Model Results

The three-stage approach of the previous sections showed that cracker maintenance activities have an influence on prices, specifically on price spreads. The effect is positive, indicating that in times of high maintenance activity, the spread between naphtha and polyethylene widens. Most of the petrochemical players are exposed to precisely these prices as they purchase naphtha and sell, next to other derivatives, polyethylene. Hence, the difference between both prices determines an upper bound for the profit margin. Supposing further that variable and fix costs

remain stable, maintenance activities have a direct impact on a producer’s profit even if they are not undergoing maintenance themselves.

A forecast regression model taking into account planned maintenance activity adds substantial value compared to a model solely based on (historic) crude oil price and GDP growth. The models show that around 25% of the variance in the relevant price spreads can be explained by maintenance activities.

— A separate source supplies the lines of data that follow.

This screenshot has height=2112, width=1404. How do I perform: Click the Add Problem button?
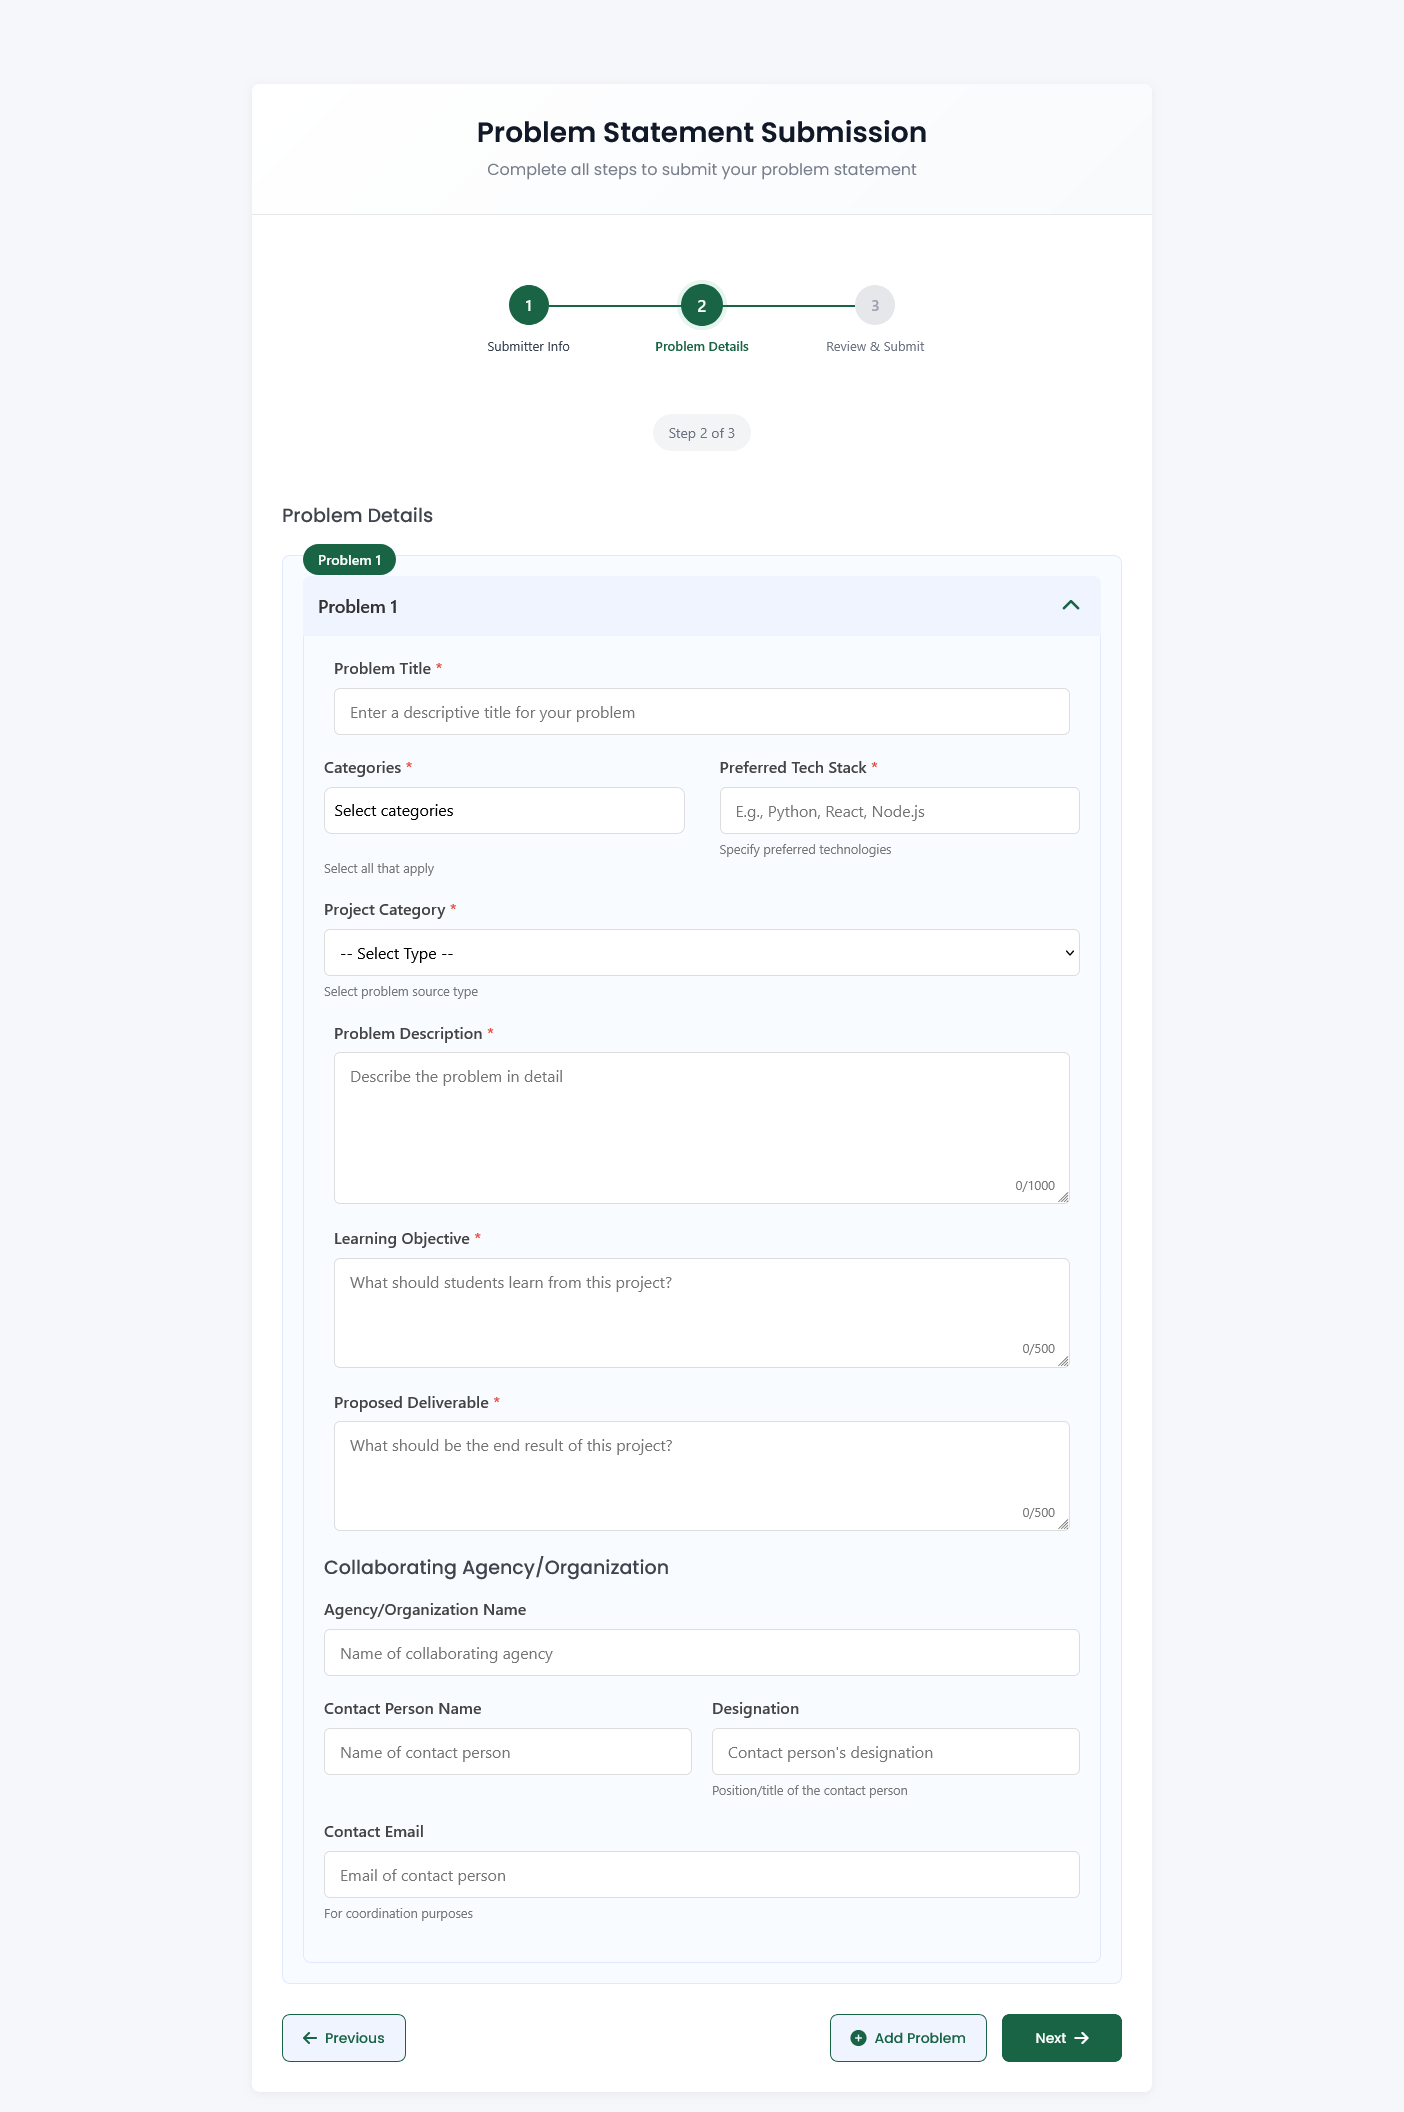click(x=908, y=2038)
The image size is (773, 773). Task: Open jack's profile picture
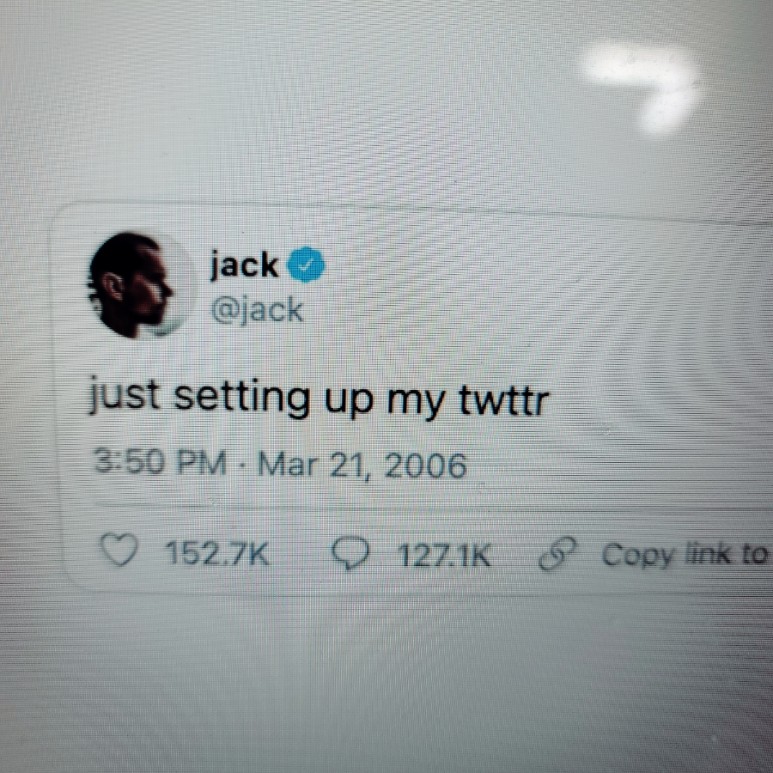(140, 285)
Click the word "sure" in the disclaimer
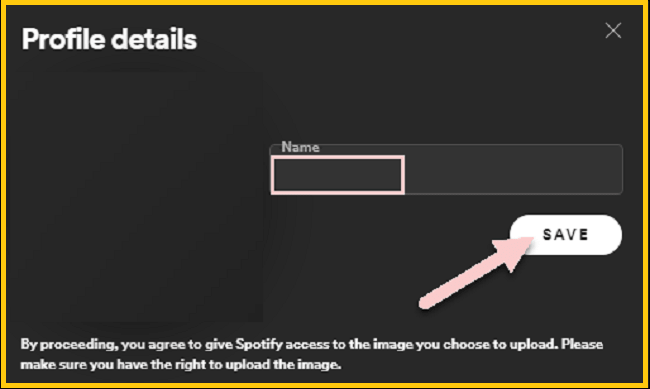The width and height of the screenshot is (650, 389). coord(71,365)
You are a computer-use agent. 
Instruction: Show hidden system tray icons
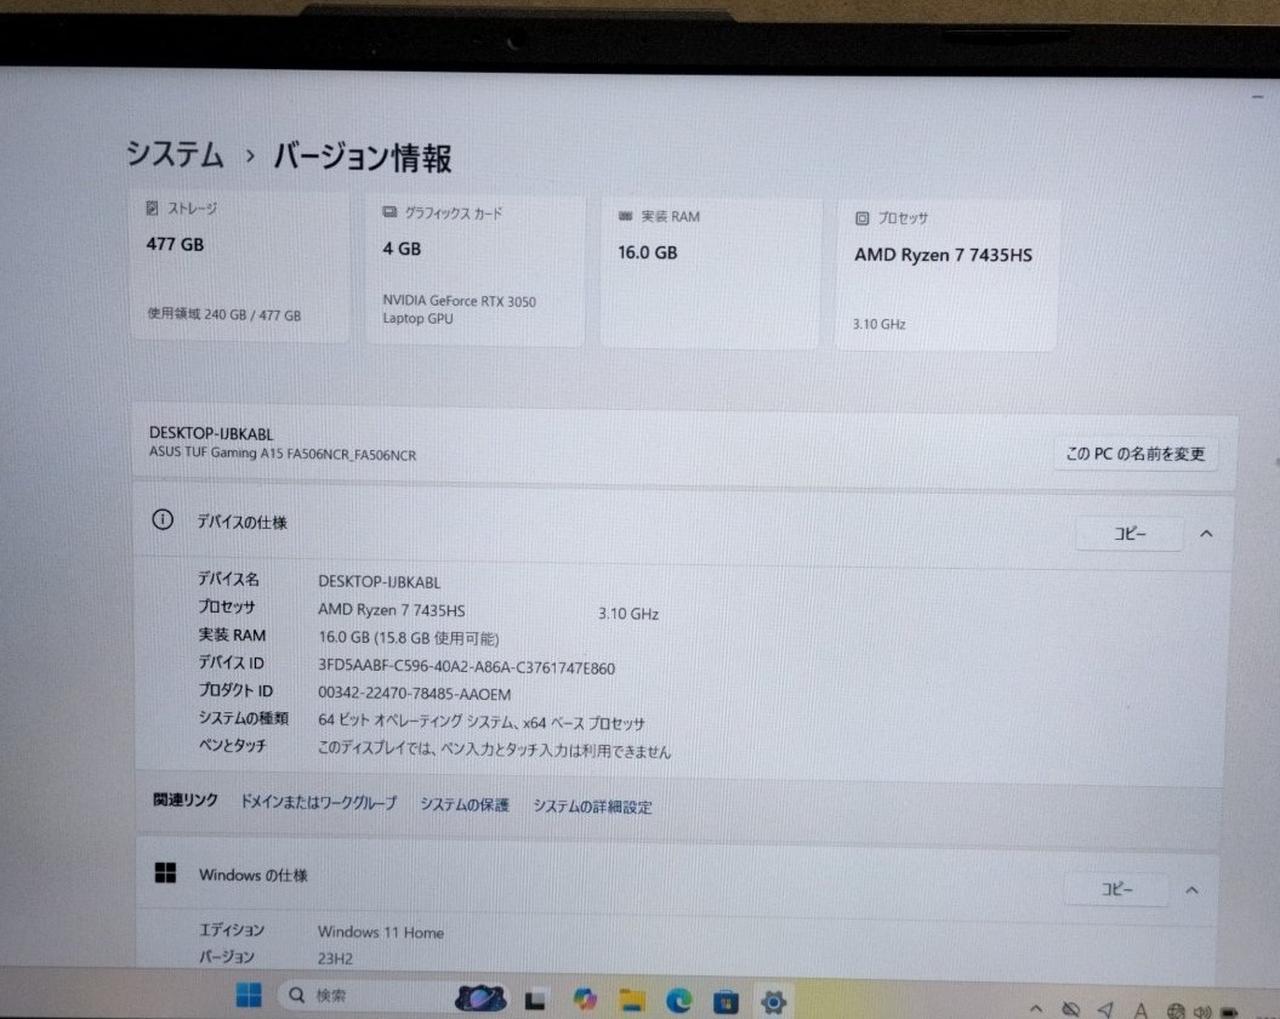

Assuming safely that naphtha prices are exogenous for the petrochemical industry, the variance in question is in fact those of ethylene respectively polyethylene prices.

This underlines the importance of cracker maintenance in the upstream petrochemical industry.

Not only the process itself requires a great and costly deal of planning and coordination, but also the profit margins for those who maintain operations are affected.

4.3.1 INFLUENCE OF MARKET CAPACITY

In addition, the findings show that an argumentation solely based on market utilisation levels does not hold. The average effective utilisation of European cracker production units rarely surpassed 90% since the Lehman Shock in late 2008. Compared to previous average rates of 95% and more, one could argue that sufficient capacity is available to buffer an outage. However, the findings show that such a high-level argument does not hold and indicate that a cracker outage goes beyond issues of market capacity. Challenges which increase uncertainty and thus effort are higher need for coordination or longer reaction times to only name a few.

Further, market utilisation can describe local capacity balanced only insufficiently. Because ethylene is relatively difficult to transport, it cannot easily be substituted by distant production.

The capacity utilisation of regions likely plays an important role as well. As discussed in 1.3.2 and the European regions are fairly imbalanced. However, utilisation data on unit or regional level is not available and thus subject to further research.

4.3.2 FORECAST ABILITY

By using historical oil price values as independent variable, the model can be extended to a price-spread forecast model. GDP growth and the actual maintenance extent do not require historical values as they are either easy to forecast (GDP) or known well in advance (maintenance). In the longest lag investigated, the oil price of six months prior to the maintenance activity, the predictive power of the model is still fairly high accounting for around 50% of the variance in the product price spreads. One has to argue, however, that the forecast is more sensitive to the oil price than the maintenance activity. For the -1 lag polyethylene model the 𝐵-values are .823 for planned and 2.954 for Crude Oil Brent (see Table C-6). This indicates that an increase of 1 unit (1 kt of ethylene capacity) of maintenance activity increased the price spread by 0.82€ compared to 2.95€ for a 1€ increase of the oil barrel price. A full turnaround for an average European cracker takes around 45 kt of ethylene capacity out of the market.

Following the previous reasoning, this would result in a price spread increase of 36.9€. The same effect on the price spread has an oil price increase of 12.49€ per barrel¹⁴.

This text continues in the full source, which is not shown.